All this thrashing around is trying to take away attention from the fact that you wrote the above and thought it was OK to do so.
He also wrote this. I mean obviously I wasn't expecting him to try to communicate in any other language either, but the sheer gall of it takes my breath away. He still won't touch the question and he won't touch it in Latin, Mandarin Chinese or Esperanto either.
Could you tell me your primary language, and I'll try to communicate in that? You are unduly wrestling with understanding the dozens of times I've answered in English. Do the words 'Penis Police' ring a bell, coupled with 'you're not the'?
You don't have to 'tell' anything, unless you are removing by force. Which you are not doing. Your question is meaningless.

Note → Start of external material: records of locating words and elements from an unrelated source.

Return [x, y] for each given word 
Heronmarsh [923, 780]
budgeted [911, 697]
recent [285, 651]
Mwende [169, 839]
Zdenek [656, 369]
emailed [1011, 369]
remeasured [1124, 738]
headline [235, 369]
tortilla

Fun diversion, not a derail. I wrote "Mar sin leat," which is a phrase used to mean "Goodbye", although it's literal translation is "Same to you."* As I realised that
@smartcooky had probably used Google translate I thought I'd see what it made of that one.
It actually rendered it as "So be it," which sort of made sense but wasn't a correct translation either literally or figuratively. So I switched the languages to get a back translation and then it produced "Biodh e mar sin," which is
literally "So be it."
This was when put the entire post in, including the preceding sentences. I then discovered that if I
only typed in "Mar sin leat" it did indeed translate that as "Goodbye," so it obviously knows the idiom.
Moral of the story, don't put your faith in Google translate because it will try to be too clever. (I checked, and it wouldn't give me the Gaelic for "penis" either, although it would back-translate it when I typed it in, so again it did know, it was just being prissy.)
* The actual "Goodbye" phrase is "Beannachd leat," which is literally "A blessing with you," which is then answered with "Mar sin leat," which is "Same to you," or "Also with you," except that informally people just say "Mar sin leat,"** even in the absence of the primary phrase.
** That's the singular familiar. Speaking to more than one person, or to someone older than yourself you'd use the plural "leibh". And we could go on about prepositional pronouns and how all this she/her nonsense on badges doesn't necessarily work in languages other than English, and why I said that the lad at the Gaelic college wearing such a badge would have needed a sandwich board if he'd tried to do it in the language we were supposed to be using, but I'll stop now and return you to your regular programming.